Financial data is expensive, not only because it holds sensitive data, as it also access to money.
This why threat actors always value this kind of data, and because of that, they're always seeking ways to obtain that data no matter what's the cost. And this time, researchers at ThreatFabric found a forum post about an Android Banking trojan called the 'ERMAC that target people in Poland'.
According to the cybersecurity company's research, the malware is based on the well-known banking trojan Cerberus.
Besides sharing similarities with Cerberus, the ERMAC has extra capabilities, like obfuscation techniques and encryption scheme to communicate with its command-and-control server.
And behind this ERMAC, is the creator of the BlackRock malware.

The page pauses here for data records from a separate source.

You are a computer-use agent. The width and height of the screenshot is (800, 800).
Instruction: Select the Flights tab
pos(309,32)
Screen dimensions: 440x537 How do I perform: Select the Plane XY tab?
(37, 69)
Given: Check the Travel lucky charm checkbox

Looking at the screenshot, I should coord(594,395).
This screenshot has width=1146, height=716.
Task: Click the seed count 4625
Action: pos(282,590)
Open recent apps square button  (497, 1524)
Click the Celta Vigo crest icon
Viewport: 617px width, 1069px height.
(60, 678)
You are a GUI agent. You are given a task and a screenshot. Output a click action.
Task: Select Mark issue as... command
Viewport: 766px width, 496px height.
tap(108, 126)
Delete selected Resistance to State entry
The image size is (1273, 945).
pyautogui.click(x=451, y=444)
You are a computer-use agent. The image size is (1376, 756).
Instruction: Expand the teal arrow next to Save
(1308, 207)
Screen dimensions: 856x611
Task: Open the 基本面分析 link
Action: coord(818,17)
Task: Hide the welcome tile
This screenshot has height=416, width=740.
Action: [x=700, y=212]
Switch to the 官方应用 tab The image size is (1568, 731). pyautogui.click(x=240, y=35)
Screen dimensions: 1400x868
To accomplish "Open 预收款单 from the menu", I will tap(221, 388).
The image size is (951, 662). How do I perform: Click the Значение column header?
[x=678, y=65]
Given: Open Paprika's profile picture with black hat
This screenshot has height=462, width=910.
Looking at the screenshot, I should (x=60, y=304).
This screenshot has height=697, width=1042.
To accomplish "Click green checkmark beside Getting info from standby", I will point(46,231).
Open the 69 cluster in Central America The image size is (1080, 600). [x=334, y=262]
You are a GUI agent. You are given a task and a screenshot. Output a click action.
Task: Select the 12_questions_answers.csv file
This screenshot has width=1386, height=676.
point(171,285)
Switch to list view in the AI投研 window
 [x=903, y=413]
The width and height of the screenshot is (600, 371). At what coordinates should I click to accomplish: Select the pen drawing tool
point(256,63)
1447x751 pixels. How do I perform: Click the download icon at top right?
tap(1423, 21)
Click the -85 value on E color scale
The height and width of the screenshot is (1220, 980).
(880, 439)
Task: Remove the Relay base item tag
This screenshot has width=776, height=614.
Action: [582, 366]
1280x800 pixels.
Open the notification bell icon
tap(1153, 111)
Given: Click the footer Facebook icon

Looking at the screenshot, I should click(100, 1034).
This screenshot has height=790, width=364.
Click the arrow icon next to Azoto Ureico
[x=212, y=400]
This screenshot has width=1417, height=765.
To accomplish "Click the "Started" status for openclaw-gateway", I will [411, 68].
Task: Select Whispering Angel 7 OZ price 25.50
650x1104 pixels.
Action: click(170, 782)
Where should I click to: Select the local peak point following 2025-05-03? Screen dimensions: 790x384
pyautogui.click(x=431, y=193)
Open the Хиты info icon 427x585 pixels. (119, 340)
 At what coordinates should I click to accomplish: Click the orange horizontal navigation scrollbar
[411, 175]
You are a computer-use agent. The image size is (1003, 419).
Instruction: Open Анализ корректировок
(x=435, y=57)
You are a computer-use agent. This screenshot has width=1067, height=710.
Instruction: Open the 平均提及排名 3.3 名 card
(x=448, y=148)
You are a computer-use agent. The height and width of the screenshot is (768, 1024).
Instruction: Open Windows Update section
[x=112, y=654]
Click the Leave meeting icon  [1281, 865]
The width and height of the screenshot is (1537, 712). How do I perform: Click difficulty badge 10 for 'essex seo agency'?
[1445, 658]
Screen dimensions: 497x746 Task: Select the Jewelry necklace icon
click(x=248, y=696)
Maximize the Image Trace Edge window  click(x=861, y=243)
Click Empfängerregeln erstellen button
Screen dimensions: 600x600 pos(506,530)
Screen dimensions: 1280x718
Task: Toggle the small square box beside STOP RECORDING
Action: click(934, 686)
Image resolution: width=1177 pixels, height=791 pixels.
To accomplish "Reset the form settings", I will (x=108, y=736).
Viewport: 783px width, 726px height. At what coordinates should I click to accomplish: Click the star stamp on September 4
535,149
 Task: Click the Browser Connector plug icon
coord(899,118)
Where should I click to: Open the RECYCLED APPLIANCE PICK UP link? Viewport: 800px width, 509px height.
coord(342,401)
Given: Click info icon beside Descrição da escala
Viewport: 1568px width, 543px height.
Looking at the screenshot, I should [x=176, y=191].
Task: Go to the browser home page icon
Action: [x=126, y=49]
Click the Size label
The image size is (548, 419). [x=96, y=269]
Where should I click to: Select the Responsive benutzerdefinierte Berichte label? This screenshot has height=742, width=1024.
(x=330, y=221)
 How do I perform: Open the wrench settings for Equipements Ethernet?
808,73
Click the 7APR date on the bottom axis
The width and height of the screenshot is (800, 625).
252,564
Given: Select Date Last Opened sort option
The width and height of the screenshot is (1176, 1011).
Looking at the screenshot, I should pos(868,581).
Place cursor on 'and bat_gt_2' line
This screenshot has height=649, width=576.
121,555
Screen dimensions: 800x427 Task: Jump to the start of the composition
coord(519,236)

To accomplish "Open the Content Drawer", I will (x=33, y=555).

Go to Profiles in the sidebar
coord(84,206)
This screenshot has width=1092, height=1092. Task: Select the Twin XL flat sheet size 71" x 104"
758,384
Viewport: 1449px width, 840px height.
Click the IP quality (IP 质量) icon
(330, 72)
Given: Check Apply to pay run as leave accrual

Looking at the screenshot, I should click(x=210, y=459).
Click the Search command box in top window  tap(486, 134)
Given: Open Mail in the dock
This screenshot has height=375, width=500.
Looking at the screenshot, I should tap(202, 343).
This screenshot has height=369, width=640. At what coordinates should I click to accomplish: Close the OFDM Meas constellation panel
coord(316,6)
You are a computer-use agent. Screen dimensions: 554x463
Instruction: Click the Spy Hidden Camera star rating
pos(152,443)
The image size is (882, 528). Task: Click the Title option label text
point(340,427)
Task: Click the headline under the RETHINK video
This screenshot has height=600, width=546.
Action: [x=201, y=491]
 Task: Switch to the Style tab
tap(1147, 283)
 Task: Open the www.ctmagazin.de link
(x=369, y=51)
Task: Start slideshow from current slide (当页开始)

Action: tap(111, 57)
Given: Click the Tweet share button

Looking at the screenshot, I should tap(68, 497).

“Android botnet ERMAC. I will rent a new android botnet with wide functionality to a narrow circle of people (10 people). 3k$ per month. Details in PM,” wrote a person named "DukeEugene”, who is no other than a known BlackRock operator.
"The new trojan already has active distribution campaigns and is targeting 378 banking and wallet Apps with overlays," said ThreatFabric's CEO Cengiz Han Sahin.
What began as attacks using the guise of the Google Chrome app, since then, attacks have expanded to also include a range of apps.
These apps include banking, media players, delivery services, government apps, as well as antivirus solutions like McAfee.
It's worth noting that Cerberus, which is the base that helped with the creation of ERMAC, had its own source code released as a free Remote Access Trojan (RAT) on underground hacking forums following a failed auction that sought $100,000 for the developers of the malware,
That happened in 2020.
And this time, ThreatFabric highlighted that cases that involved BlackRock have started to cease, since the emergence of ERMAC.
This suggests that the threat actor DarkEugene is switching his hacking campaign from BlackRock to ERMAC.
"We believe that DukeEugene switched from using BlackRock in its operations to ERMAC, as we no longer saw fresh BlackRock samples since the first mentions of ERMAC. One of the reasons behind it could be that BlackRock was discredited," wrote ThreatFabric in its blog post.
As a banking malware, ERMAC, a name that is borrowed from a Mortal Kombat character, is designed to steal contact information, text messages, open arbitrary apps, and trigger overlay attacks against a number of financial apps to steal login credentials.
"The story of ERMAC shows one more time how malware source code leaks can lead not only to slow evaporation of the malware family but also bring new threats/actors to the threat landscape," the researchers said. "Although it lacks some powerful features like RAT, it remains a threat for mobile banking users and financial institutions all over the world."